WHAT IS NEEDED |
Line by line, set down the following material again exactly.
::::::::
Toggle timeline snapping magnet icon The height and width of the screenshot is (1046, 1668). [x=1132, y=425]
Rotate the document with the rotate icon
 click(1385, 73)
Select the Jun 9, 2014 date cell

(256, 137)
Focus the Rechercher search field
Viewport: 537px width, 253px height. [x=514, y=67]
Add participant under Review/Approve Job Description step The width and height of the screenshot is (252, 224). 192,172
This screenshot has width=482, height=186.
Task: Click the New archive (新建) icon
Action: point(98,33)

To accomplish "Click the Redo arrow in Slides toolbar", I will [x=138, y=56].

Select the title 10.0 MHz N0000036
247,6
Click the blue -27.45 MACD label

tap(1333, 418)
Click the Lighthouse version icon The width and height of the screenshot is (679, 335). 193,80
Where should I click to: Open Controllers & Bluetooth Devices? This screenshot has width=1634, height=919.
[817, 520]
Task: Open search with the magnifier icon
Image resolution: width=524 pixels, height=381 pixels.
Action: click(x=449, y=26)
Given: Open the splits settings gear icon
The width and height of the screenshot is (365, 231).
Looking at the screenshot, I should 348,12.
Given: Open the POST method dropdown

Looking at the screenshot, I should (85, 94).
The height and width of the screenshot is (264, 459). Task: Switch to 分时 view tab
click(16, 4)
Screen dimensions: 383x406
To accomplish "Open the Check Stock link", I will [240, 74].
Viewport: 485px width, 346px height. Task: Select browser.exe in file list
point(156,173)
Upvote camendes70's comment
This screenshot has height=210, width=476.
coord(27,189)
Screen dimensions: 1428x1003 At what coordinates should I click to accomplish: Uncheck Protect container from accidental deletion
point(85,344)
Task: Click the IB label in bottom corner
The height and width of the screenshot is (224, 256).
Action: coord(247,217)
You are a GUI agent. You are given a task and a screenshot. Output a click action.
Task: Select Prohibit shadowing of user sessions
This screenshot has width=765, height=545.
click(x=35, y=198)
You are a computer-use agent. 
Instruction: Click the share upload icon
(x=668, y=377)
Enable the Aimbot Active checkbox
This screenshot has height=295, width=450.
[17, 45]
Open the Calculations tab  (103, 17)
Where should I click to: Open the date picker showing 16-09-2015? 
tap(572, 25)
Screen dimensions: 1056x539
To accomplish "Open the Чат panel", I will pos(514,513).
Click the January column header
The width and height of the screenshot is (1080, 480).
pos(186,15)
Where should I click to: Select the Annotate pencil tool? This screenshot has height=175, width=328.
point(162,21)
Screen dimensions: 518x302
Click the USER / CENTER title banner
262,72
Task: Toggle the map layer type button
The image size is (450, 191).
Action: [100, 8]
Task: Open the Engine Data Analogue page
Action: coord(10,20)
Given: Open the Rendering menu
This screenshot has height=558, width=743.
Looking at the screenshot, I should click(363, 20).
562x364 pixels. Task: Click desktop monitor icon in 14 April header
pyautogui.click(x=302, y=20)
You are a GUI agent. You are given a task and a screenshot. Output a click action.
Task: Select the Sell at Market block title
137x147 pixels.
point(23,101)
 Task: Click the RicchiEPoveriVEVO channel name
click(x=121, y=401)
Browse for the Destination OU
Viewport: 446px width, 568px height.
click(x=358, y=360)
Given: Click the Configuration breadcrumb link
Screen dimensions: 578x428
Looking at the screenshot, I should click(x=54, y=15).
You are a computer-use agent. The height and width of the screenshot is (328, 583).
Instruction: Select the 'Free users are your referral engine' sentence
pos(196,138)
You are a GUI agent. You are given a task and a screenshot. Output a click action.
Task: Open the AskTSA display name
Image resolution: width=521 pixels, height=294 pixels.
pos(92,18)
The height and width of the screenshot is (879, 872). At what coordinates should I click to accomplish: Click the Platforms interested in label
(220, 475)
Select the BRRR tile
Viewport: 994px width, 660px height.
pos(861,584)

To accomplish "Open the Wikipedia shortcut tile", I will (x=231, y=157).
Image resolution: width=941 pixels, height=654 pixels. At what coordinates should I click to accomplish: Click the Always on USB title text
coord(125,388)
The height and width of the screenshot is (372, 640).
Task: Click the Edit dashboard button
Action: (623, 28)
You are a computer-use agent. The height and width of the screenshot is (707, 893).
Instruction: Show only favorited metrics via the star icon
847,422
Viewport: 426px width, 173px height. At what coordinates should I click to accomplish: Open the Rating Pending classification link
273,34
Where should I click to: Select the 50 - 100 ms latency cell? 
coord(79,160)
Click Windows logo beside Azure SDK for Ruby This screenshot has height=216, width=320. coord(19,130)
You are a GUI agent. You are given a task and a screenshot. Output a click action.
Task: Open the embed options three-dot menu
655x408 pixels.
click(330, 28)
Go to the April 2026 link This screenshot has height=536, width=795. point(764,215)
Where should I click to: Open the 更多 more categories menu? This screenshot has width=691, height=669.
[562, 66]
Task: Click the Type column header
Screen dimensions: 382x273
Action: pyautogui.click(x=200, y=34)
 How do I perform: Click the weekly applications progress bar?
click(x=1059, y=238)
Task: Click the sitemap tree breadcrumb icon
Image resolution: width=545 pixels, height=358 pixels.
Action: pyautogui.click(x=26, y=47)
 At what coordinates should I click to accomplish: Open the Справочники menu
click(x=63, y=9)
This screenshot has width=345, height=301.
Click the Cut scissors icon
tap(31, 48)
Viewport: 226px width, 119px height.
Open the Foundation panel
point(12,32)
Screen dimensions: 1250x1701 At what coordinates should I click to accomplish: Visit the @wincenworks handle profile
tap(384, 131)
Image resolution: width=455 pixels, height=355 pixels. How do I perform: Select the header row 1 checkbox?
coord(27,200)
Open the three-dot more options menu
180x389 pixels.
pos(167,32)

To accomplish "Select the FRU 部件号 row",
::::::::
ANSWER FOR THIS EXERCISE |
Toggle timeline snapping magnet icon The height and width of the screenshot is (1046, 1668). [x=1132, y=425]
Rotate the document with the rotate icon
 click(1385, 73)
Select the Jun 9, 2014 date cell

(256, 137)
Focus the Rechercher search field
Viewport: 537px width, 253px height. [x=514, y=67]
Add participant under Review/Approve Job Description step The width and height of the screenshot is (252, 224). 192,172
This screenshot has width=482, height=186.
Task: Click the New archive (新建) icon
Action: point(98,33)

To accomplish "Click the Redo arrow in Slides toolbar", I will [x=138, y=56].

Select the title 10.0 MHz N0000036
247,6
Click the blue -27.45 MACD label

tap(1333, 418)
Click the Lighthouse version icon The width and height of the screenshot is (679, 335). 193,80
Where should I click to: Open Controllers & Bluetooth Devices? This screenshot has width=1634, height=919.
[817, 520]
Task: Open search with the magnifier icon
Image resolution: width=524 pixels, height=381 pixels.
Action: click(x=449, y=26)
Given: Open the splits settings gear icon
The width and height of the screenshot is (365, 231).
Looking at the screenshot, I should 348,12.
Given: Open the POST method dropdown

Looking at the screenshot, I should (85, 94).
The height and width of the screenshot is (264, 459). Task: Switch to 分时 view tab
click(16, 4)
Screen dimensions: 383x406
To accomplish "Open the Check Stock link", I will [240, 74].
Viewport: 485px width, 346px height. Task: Select browser.exe in file list
point(156,173)
Upvote camendes70's comment
This screenshot has height=210, width=476.
coord(27,189)
Screen dimensions: 1428x1003 At what coordinates should I click to accomplish: Uncheck Protect container from accidental deletion
point(85,344)
Task: Click the IB label in bottom corner
The height and width of the screenshot is (224, 256).
Action: coord(247,217)
You are a GUI agent. You are given a task and a screenshot. Output a click action.
Task: Select Prohibit shadowing of user sessions
This screenshot has width=765, height=545.
click(x=35, y=198)
You are a computer-use agent. 
Instruction: Click the share upload icon
(x=668, y=377)
Enable the Aimbot Active checkbox
This screenshot has height=295, width=450.
[17, 45]
Open the Calculations tab  (103, 17)
Where should I click to: Open the date picker showing 16-09-2015? 
tap(572, 25)
Screen dimensions: 1056x539
To accomplish "Open the Чат panel", I will pos(514,513).
Click the January column header
The width and height of the screenshot is (1080, 480).
pos(186,15)
Where should I click to: Select the Annotate pencil tool? This screenshot has height=175, width=328.
point(162,21)
Screen dimensions: 518x302
Click the USER / CENTER title banner
262,72
Task: Toggle the map layer type button
The image size is (450, 191).
Action: [100, 8]
Task: Open the Engine Data Analogue page
Action: coord(10,20)
Given: Open the Rendering menu
This screenshot has height=558, width=743.
Looking at the screenshot, I should click(363, 20).
562x364 pixels. Task: Click desktop monitor icon in 14 April header
pyautogui.click(x=302, y=20)
You are a GUI agent. You are given a task and a screenshot. Output a click action.
Task: Select the Sell at Market block title
137x147 pixels.
point(23,101)
 Task: Click the RicchiEPoveriVEVO channel name
click(x=121, y=401)
Browse for the Destination OU
Viewport: 446px width, 568px height.
click(x=358, y=360)
Given: Click the Configuration breadcrumb link
Screen dimensions: 578x428
Looking at the screenshot, I should click(x=54, y=15).
You are a computer-use agent. The height and width of the screenshot is (328, 583).
Instruction: Select the 'Free users are your referral engine' sentence
pos(196,138)
You are a GUI agent. You are given a task and a screenshot. Output a click action.
Task: Open the AskTSA display name
Image resolution: width=521 pixels, height=294 pixels.
pos(92,18)
The height and width of the screenshot is (879, 872). At what coordinates should I click to accomplish: Click the Platforms interested in label
(220, 475)
Select the BRRR tile
Viewport: 994px width, 660px height.
pos(861,584)

To accomplish "Open the Wikipedia shortcut tile", I will (x=231, y=157).
Image resolution: width=941 pixels, height=654 pixels. At what coordinates should I click to accomplish: Click the Always on USB title text
coord(125,388)
The height and width of the screenshot is (372, 640).
Task: Click the Edit dashboard button
Action: (623, 28)
You are a computer-use agent. The height and width of the screenshot is (707, 893).
Instruction: Show only favorited metrics via the star icon
847,422
Viewport: 426px width, 173px height. At what coordinates should I click to accomplish: Open the Rating Pending classification link
273,34
Where should I click to: Select the 50 - 100 ms latency cell? 
coord(79,160)
Click Windows logo beside Azure SDK for Ruby This screenshot has height=216, width=320. coord(19,130)
You are a GUI agent. You are given a task and a screenshot. Output a click action.
Task: Open the embed options three-dot menu
655x408 pixels.
click(330, 28)
Go to the April 2026 link This screenshot has height=536, width=795. point(764,215)
Where should I click to: Open the 更多 more categories menu? This screenshot has width=691, height=669.
[562, 66]
Task: Click the Type column header
Screen dimensions: 382x273
Action: pyautogui.click(x=200, y=34)
 How do I perform: Click the weekly applications progress bar?
click(x=1059, y=238)
Task: Click the sitemap tree breadcrumb icon
Image resolution: width=545 pixels, height=358 pixels.
Action: pyautogui.click(x=26, y=47)
 At what coordinates should I click to accomplish: Open the Справочники menu
click(x=63, y=9)
This screenshot has width=345, height=301.
Click the Cut scissors icon
tap(31, 48)
Viewport: 226px width, 119px height.
Open the Foundation panel
point(12,32)
Screen dimensions: 1250x1701 At what coordinates should I click to accomplish: Visit the @wincenworks handle profile
tap(384, 131)
Image resolution: width=455 pixels, height=355 pixels. How do I perform: Select the header row 1 checkbox?
coord(27,200)
Open the three-dot more options menu
180x389 pixels.
pos(167,32)

To accomplish "Select the FRU 部件号 row",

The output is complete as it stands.